东革阿里改善高尿酸血症的物质基础及作用机制研究

Study on the material basis and mechanism of Eurycoma longifolia in improving hyperuricemia

目的 研究东革阿里改善高尿酸血症的物质基础及作用机制。方法 采用体外酶实验,考察东革阿里不同溶剂提取物对黄嘌呤氧化酶的抑制作用;利用HPLC表征不同溶剂提取物中化学成分的区别;通过网络药理学和分子对接技术预测东革阿里改善高尿酸血症的可能作用机制。结果 东革阿里75%乙醇提取物较水提取物有更好的黄嘌呤氧化酶抑制作用;乙醇提取物中的化学成分以宽缨酮为主,含量为130.4μg·mL-1,而水提取物中宽缨酮含量8μg·mL-1;宽缨酮具有较好的黄嘌呤氧化酶抑制作用,分子对接能量为-5.57 kcal·mol-1;网络药理学发现:活化T细胞核因子5(NFAT5)和胰岛素样生长因子1受体(IGF1R)是宽缨酮、高尿酸血症和炎症三者间的共同靶点,且宽缨酮与两者间对接良好,具有较低的对接能量(-2.88、-4.01 kcal·mol-1)。结论 东革阿里改善高尿酸血症的物质基础与宽缨酮及其类似物有关,其作用机制可能与抑制黄嘌呤氧化酶的活性及与炎症通路的NFAT5和IGF1R两个靶点蛋白有关。

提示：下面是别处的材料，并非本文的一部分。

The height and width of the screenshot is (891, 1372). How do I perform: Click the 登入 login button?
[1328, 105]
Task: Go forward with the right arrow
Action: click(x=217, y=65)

OBJECTIVE To study the material basis and mechanism of Eurycoma longifolia Jack in improving hyperuricemia.METHODS In vitro enzyme experiment was used to investigate the inhibitory effect of different solvent extracts of E.longifolia on xanthine oxidase.The differences of chemical components in different solvent extracts were characterized by HPLC.Network pharmacology and molecular docking methods were used to predict the mechanism of E.longifolia in improving hyperuricemia.RESULTS 75%ethanol extract of E.longifolia(EE)had better inhibitory effect on xanthine oxidase than water extract(WE).The chemical composition of EE was mainly eurycomanone,the content of which was 130.4μg·mL-1,while the content of eurycomanone in WE was 8μg·mL-1.Eurycomanone had a good inhibitory effect on xanthine oxidase,the molecular docking energy was-5.57 kcal·mol-1.Network pharmacology found that NFAT5 and IGF1R were common targets among eurycomanone,hyperuricemia and inflammation,eurycomanone and two target proteins had low docking energy(-2.88 kcal·mol-1 and-4.01 kcal·mol-1).CONCLUSION The material basis of E.longifoliain improving hyperuricemia is related to eurycomanone and its analogues,and its mechanism may be related to the inhibition of xanthine oxidase activity and the two target proteins NFAT5 and IGF1R in the inflammatory pathway.